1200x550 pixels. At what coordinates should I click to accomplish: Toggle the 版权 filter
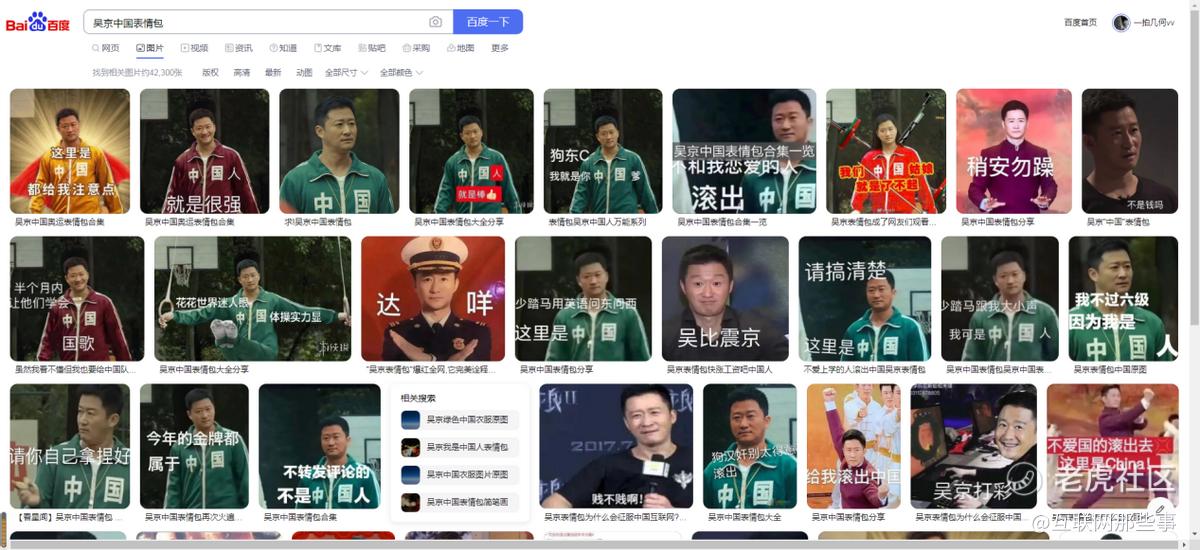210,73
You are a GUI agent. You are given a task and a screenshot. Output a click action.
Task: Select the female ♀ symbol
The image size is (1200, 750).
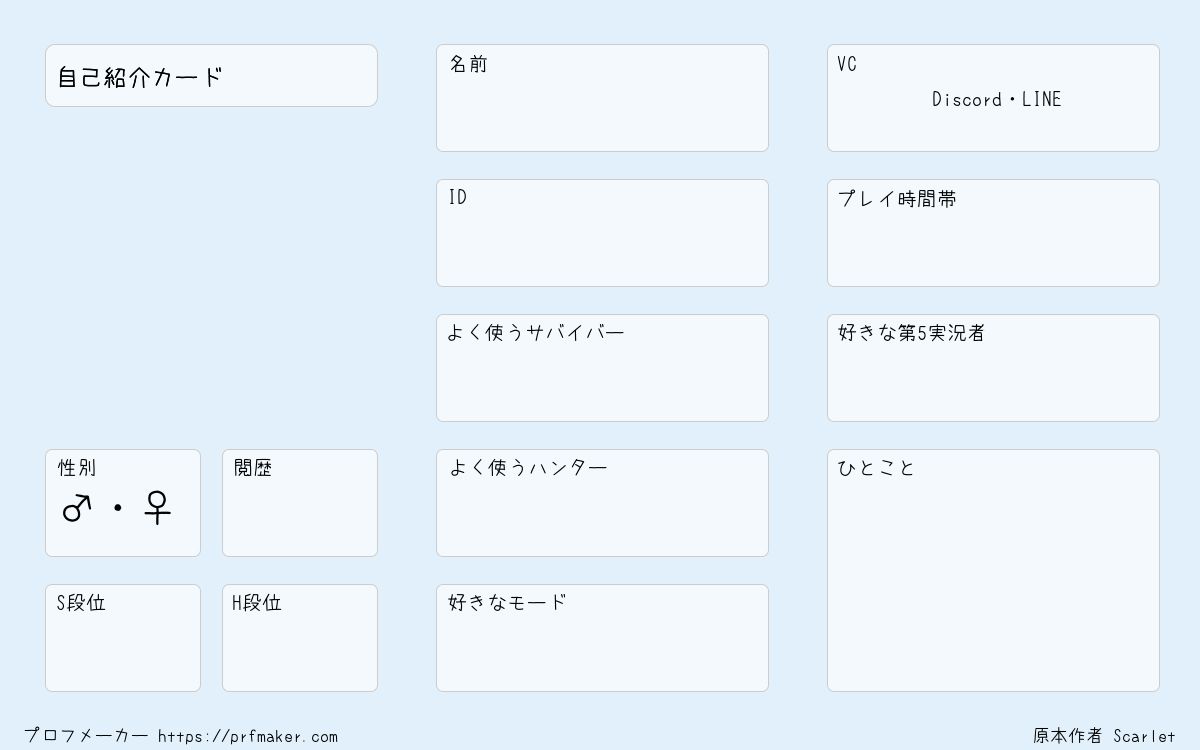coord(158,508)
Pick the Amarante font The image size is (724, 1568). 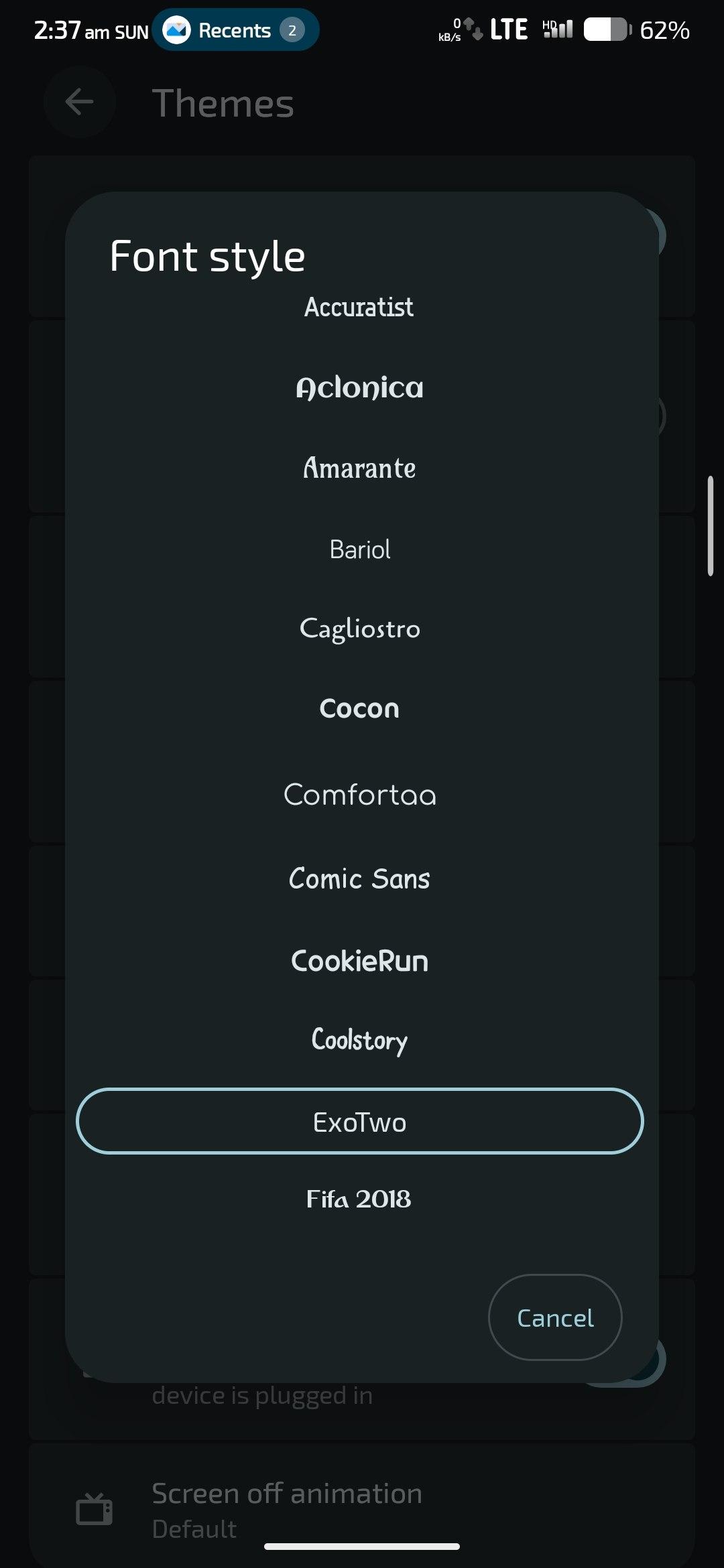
====
→ TO DO
Wherever a picture appears in the records above, leave it out and transcribe everything else exactly.

→ THE ANSWER
1200x550 pixels. At what coordinates should I click to accomplish: Toggle the 版权 filter
210,73
You are a GUI agent. You are given a task and a screenshot. Output a click action.
Task: Select the female ♀ symbol
The image size is (1200, 750).
coord(158,508)
Pick the Amarante font The image size is (724, 1568). 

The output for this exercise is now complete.